**YOUR INSTRUCTIONS:**
Reproduce word for word the stretch of the data below, from the line containing "Image resolution: width=500" through the last line of the data.

* Begin STORED RECORDS *

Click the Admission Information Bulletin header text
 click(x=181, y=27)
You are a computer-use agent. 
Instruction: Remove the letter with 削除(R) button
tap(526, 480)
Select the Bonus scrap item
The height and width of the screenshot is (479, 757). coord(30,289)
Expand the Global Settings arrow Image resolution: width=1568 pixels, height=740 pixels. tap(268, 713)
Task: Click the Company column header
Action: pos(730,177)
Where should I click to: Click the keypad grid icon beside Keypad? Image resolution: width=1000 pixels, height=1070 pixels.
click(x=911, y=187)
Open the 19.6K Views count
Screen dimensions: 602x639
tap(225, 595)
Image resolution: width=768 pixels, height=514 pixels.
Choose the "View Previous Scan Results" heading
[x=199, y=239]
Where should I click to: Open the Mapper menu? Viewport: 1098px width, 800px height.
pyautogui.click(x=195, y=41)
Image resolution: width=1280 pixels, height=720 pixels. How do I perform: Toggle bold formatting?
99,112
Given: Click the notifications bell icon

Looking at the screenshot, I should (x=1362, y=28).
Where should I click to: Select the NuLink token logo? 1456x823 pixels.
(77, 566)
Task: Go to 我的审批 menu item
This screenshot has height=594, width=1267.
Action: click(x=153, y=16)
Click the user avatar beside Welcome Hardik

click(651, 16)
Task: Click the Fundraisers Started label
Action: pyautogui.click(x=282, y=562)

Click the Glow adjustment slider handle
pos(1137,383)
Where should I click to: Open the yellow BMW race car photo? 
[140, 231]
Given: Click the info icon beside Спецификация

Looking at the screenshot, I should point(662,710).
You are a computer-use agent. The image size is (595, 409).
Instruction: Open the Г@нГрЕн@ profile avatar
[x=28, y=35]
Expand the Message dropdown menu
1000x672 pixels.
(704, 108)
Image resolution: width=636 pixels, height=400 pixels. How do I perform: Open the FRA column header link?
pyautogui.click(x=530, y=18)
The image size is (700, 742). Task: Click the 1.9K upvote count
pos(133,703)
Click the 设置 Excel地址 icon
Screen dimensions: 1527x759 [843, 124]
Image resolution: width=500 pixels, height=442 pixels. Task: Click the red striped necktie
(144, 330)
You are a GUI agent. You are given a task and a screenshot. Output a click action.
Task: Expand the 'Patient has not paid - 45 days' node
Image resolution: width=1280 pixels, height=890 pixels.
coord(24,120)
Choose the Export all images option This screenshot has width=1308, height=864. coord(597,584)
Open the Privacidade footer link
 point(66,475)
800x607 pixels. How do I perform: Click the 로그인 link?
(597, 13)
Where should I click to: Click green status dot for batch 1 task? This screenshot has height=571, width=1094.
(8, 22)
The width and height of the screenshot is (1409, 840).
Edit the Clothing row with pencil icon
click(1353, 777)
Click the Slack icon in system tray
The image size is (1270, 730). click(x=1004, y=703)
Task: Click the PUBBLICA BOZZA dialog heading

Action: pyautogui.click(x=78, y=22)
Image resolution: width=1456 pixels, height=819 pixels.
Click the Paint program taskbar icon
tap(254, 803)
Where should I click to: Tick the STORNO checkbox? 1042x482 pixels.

* End STORED RECORDS *

**WORKED ANSWER:**
Image resolution: width=500 pixels, height=442 pixels. Task: Click the red striped necktie
(144, 330)
You are a GUI agent. You are given a task and a screenshot. Output a click action.
Task: Expand the 'Patient has not paid - 45 days' node
Image resolution: width=1280 pixels, height=890 pixels.
coord(24,120)
Choose the Export all images option This screenshot has width=1308, height=864. coord(597,584)
Open the Privacidade footer link
 point(66,475)
800x607 pixels. How do I perform: Click the 로그인 link?
(597, 13)
Where should I click to: Click green status dot for batch 1 task? This screenshot has height=571, width=1094.
(8, 22)
The width and height of the screenshot is (1409, 840).
Edit the Clothing row with pencil icon
click(1353, 777)
Click the Slack icon in system tray
The image size is (1270, 730). click(x=1004, y=703)
Task: Click the PUBBLICA BOZZA dialog heading

Action: pyautogui.click(x=78, y=22)
Image resolution: width=1456 pixels, height=819 pixels.
Click the Paint program taskbar icon
tap(254, 803)
Where should I click to: Tick the STORNO checkbox? 1042x482 pixels.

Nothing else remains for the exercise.